Le mec inévitable, radioactif, magnifique.

J'en avais appris des vertes et des pas mures sur ce trentenaire larger than
life. A la maquette, au troisième, Julie Wizman croyait savoir beaucoup de
choses sur lui, que m'avait rapportées Ruth, la D.A, parce que ladite Julie,
je voulais pas la voir.
Alain, le chef de pub d'Esquire, que je croisais à chaque pince-fesses,
l'avait eu en "séminaire" dans je ne sais plus quelles îles, et malgré sa
proverbiale discrétion, m'avait tout de même lâché certains indices.
Tout ça faisait de lui un portrait coloré, c'est rien de le dire.
Un sportif du sexe, et même si dans cette boite, du service courrier à la
direction, les histoires de cul sont aussi anodines que les notes de service,
elles sont restées une distraction de choix, et il faut reconnaître que
l'emploi du temps sexuel de Laurent était assez édifiant pour illuminer le
plus maussade des briefings.

C'est à Amsterdam que j'avais par hasard croisé Yannis deux ans avant, où il
se faisait des couilles en or à fourguer cette came, des comprimés sécables
en quatre, "genre Lexomil, mais le contraire", toute la ville en cherchait,
et les flics devenaient fous.
Ce grand grec timbré, avec qui j'avais fait le GO à Ibiza en 88, avait fait
médecine en France, et n'avait retenu que les leçons de chimie.

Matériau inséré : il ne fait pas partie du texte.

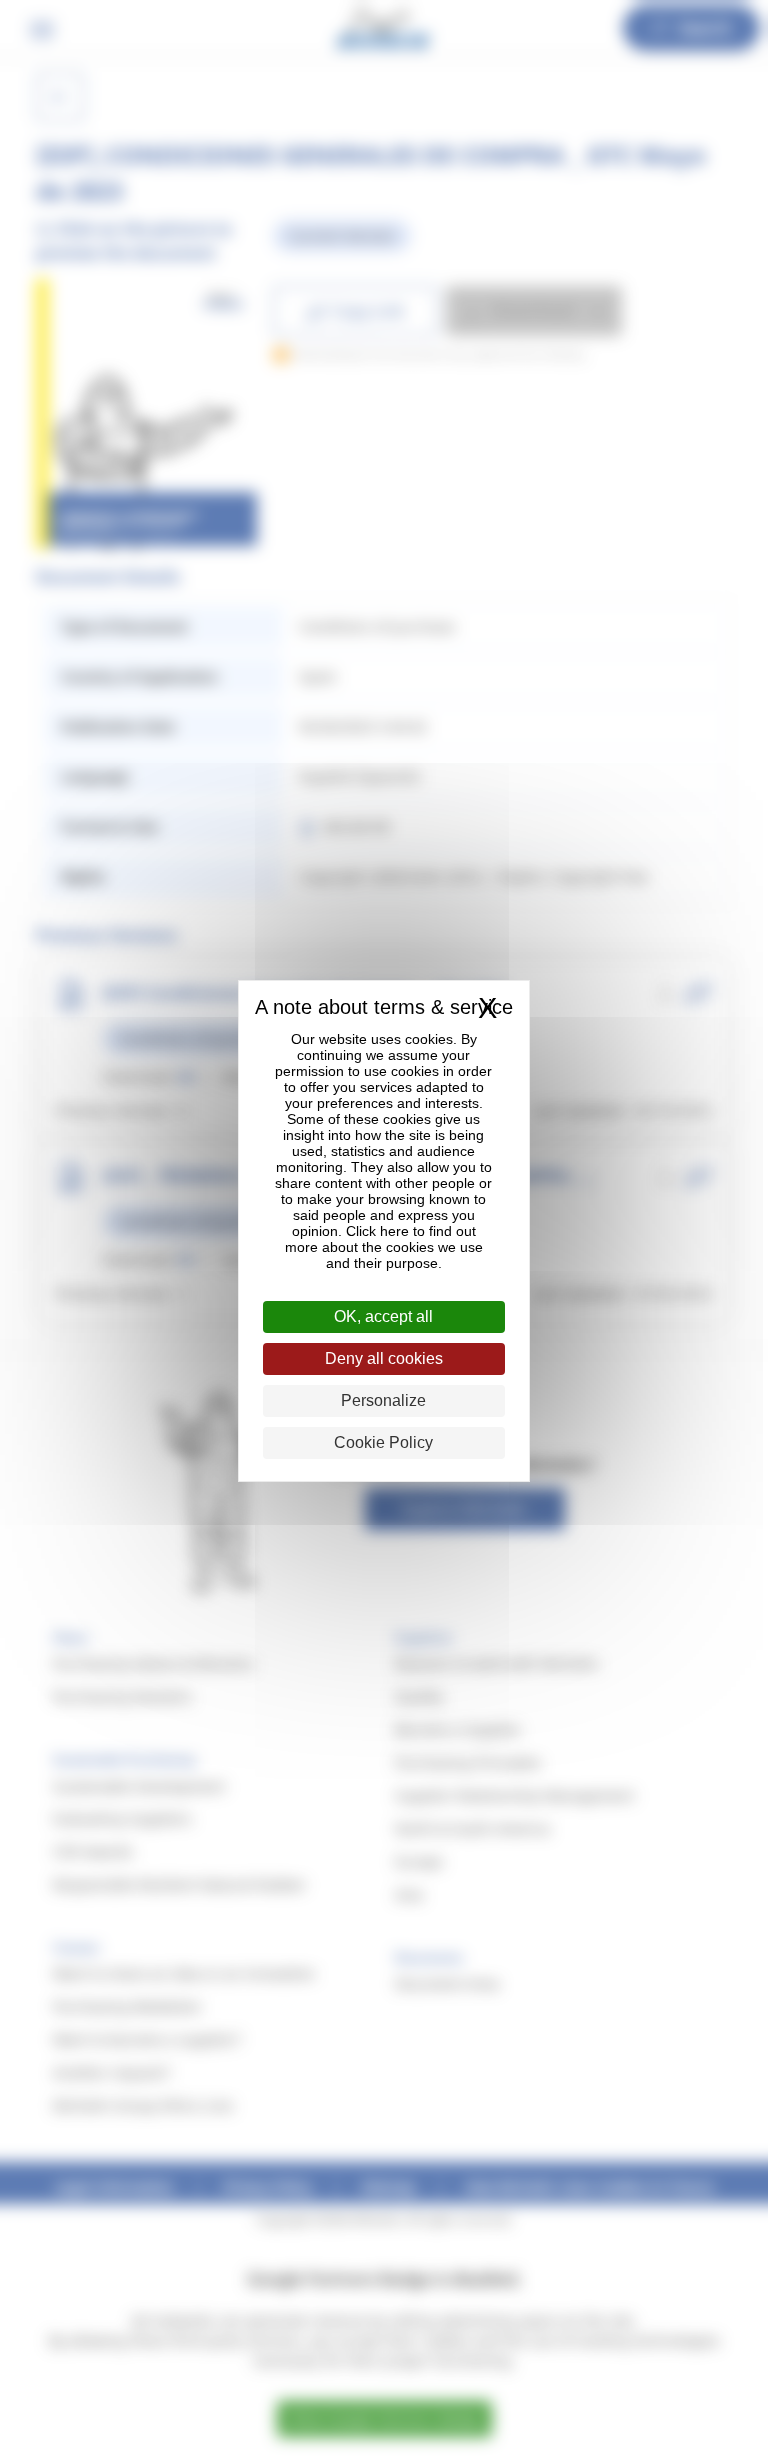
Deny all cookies (384, 1358)
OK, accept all (383, 1316)
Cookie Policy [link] (383, 1442)
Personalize (383, 1400)
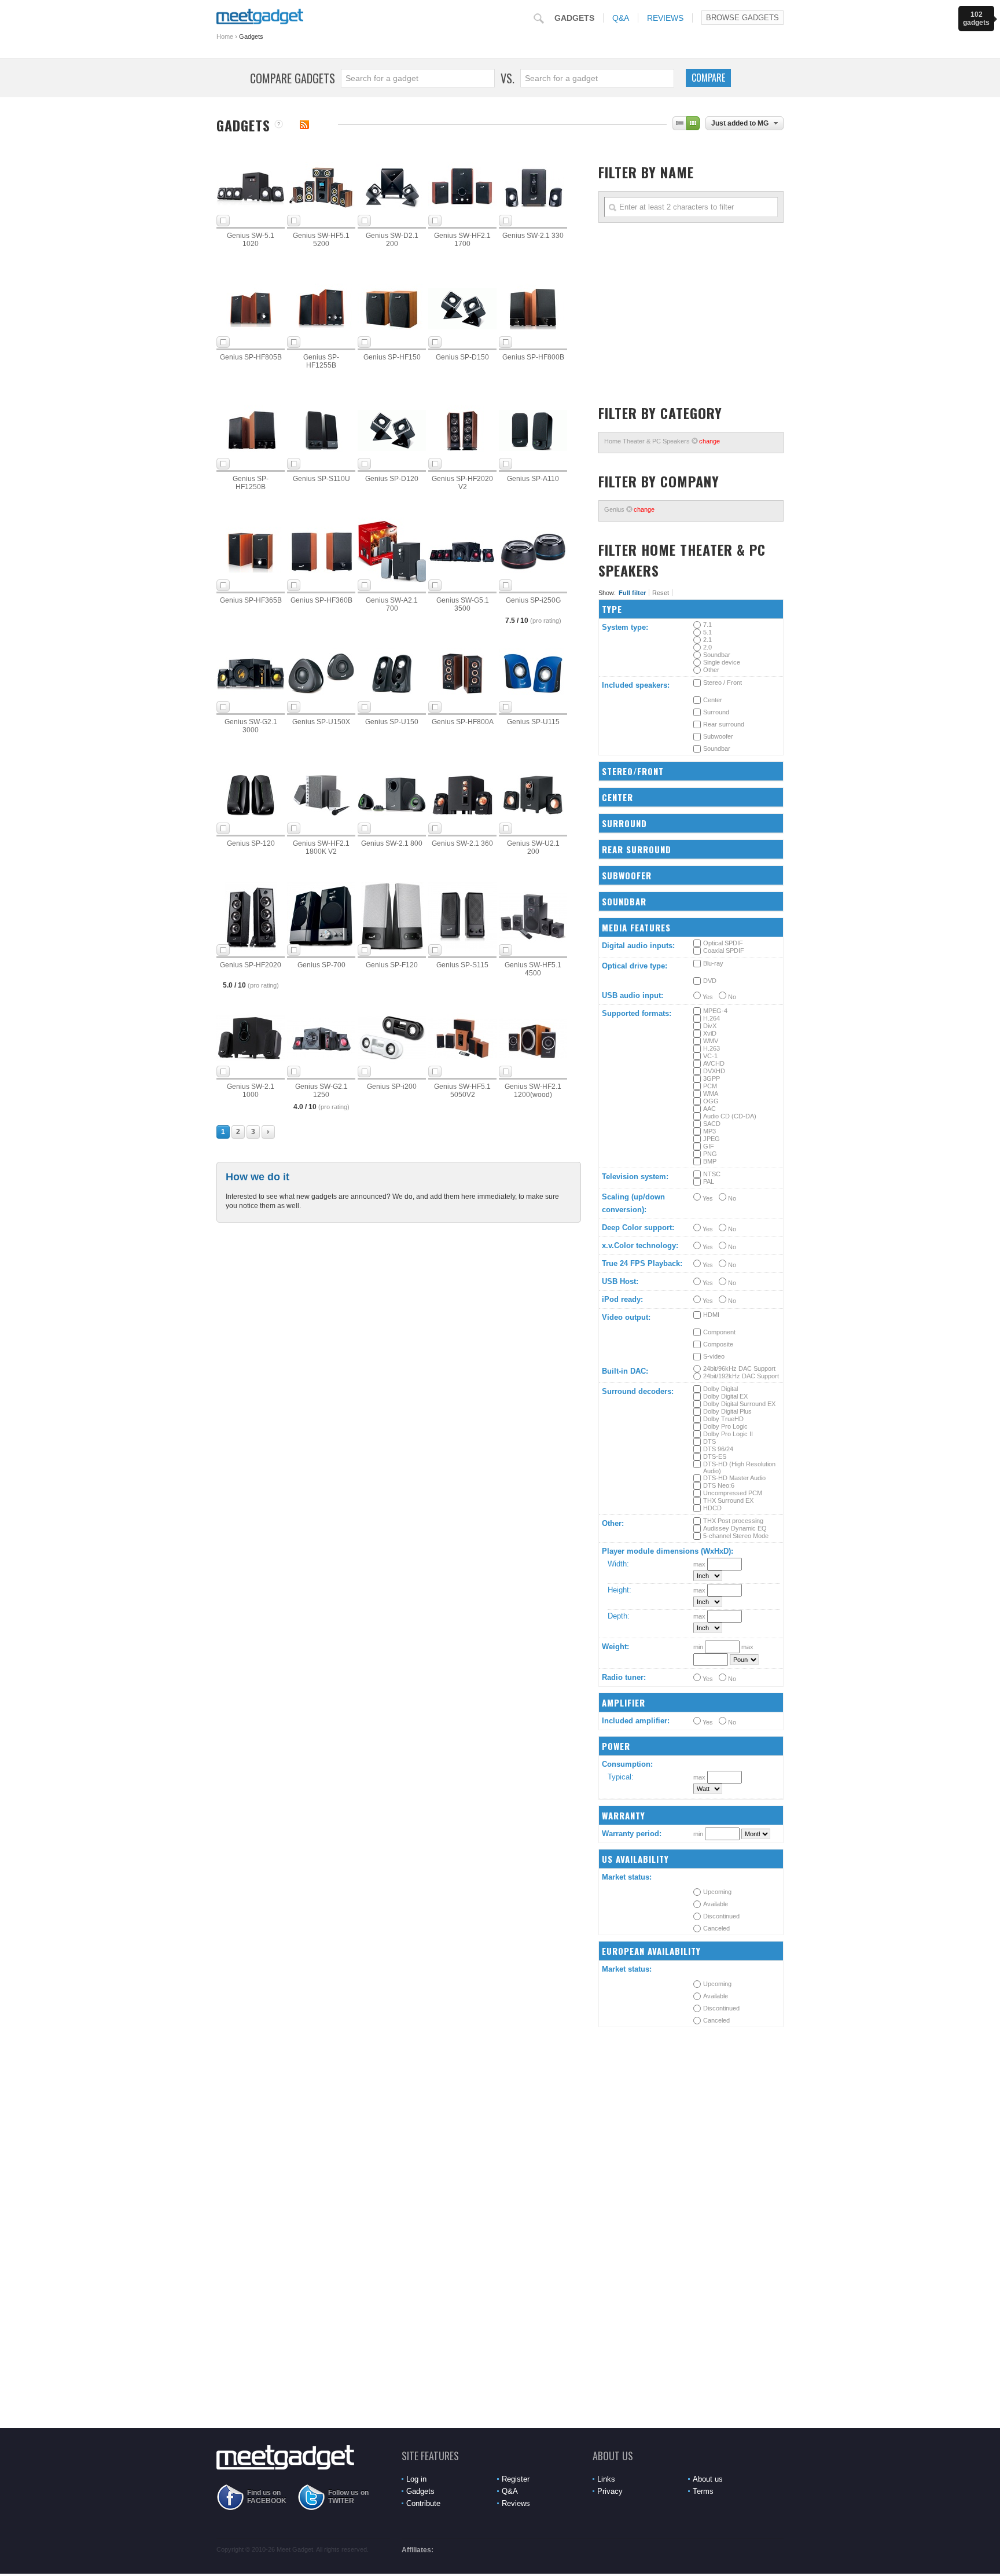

Il m'en avait
dosée une dizaine très fort, en me disant "c'est oune arme cé truc, tou
donnes ça à oune type et il devient fou." "Fou" ! Il m'avait regardé avec des
yeux qui disaient la pure vérité.
Je les avais gardé sans savoir vraiment à quoi ils me serviraient, mais ils me
rassuraient.

Tout le monde est armé.
Non ?

Là on se faisait face à deux mètres, et on a ralenti tous les deux dans un
rêve, pour s'observer à loisir, dans les mosaïques du hall qui n'avaient
jamais été aussi belles, pour fixer naïvement l'image du coup de foudre,
c'est là que c'est devenu évident pour tout le monde, je te dis, la honte,
imagine ça, un cauchemar où on entendait un coeur distordu de gamines scander
"oh les amoureux, oh les amoureux" tu vois le genre. Irréel. Nous, tout
sourire.

Selon une rumeur relayée par à peu près tout le monde, et vérifiée avec
célérité une fois les noms posés sur les images, Laurent est du genre
marathonien, une nuit sur deux il rentre tôt, se couche avec les poules à
vingt et une heures pour s'endormir à vingt et une heures quart, son réveil
sonne à deux heures, à deux heures quart il est dressed to kill, en baskets,
jean couture et cuir de marlou ; Il part niquer la capitale en commençant par
le dépôt, où il a ses habitudes, et soit il y trouve la troupe,
littéralement, nécessaire à son hygiène régulière, soit il écume toutes les
backrooms d'île de France au volant de son obligatoire Z3.
Il arrive au boulot à 9:30 pétantes, il s'est changé dans sa caisse, superman,
et débarque en réunion après l'ultime check du miroir de l'ascenseur, où il
n'est pas rare de repérer en dernière minute la traînée blanche suspecte à la
commissure des lèvres, ou quelque autre braise encore dangereusement chaude.
Même chez le plus réac des raconteurs, dont cette boite neo-branchouille est
aussi pleine qu'une compagnie d'assurance, on décèle plus qu'une envie, le
doux regret d'une damnation impossible, éternelle, sublime.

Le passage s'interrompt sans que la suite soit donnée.